Page and screen pointing data:
<<<<
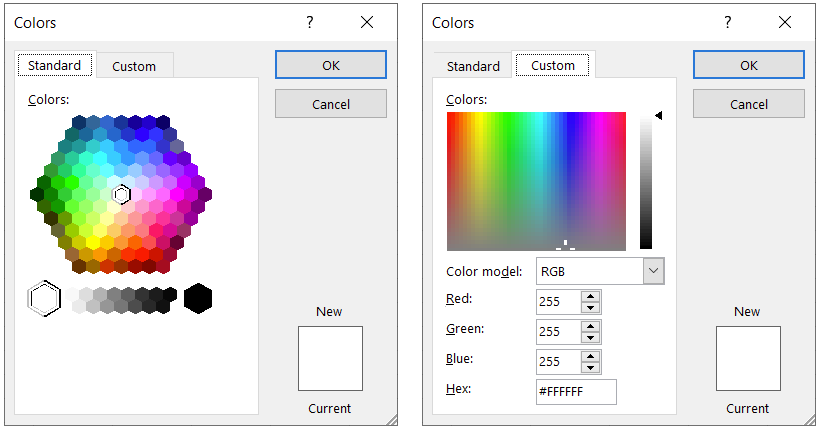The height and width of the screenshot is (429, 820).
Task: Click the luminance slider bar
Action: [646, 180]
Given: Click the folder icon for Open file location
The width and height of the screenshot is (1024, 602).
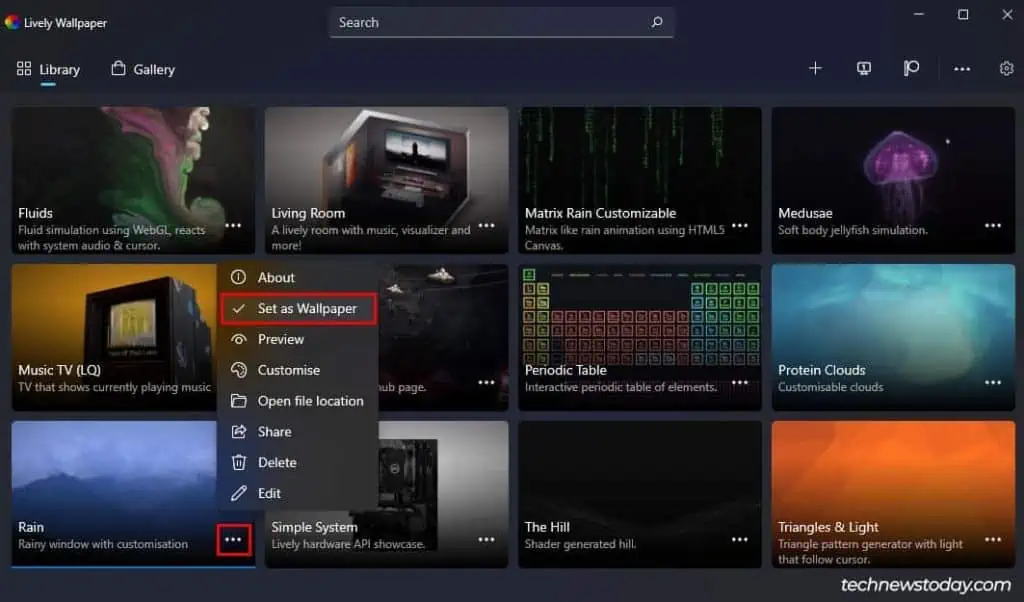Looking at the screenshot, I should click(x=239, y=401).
>>>>
◆ DIRECTIONS FOR THIS TASK
Can you reproduce all of these items with "folder icon" renamed to "folder symbol" and everything else unchanged, leaving the pictures out?

◆ ANSWER TO THE TASK
The height and width of the screenshot is (429, 820).
Task: Click the luminance slider bar
Action: [646, 180]
Given: Click the folder symbol for Open file location
The width and height of the screenshot is (1024, 602).
Looking at the screenshot, I should click(x=239, y=401).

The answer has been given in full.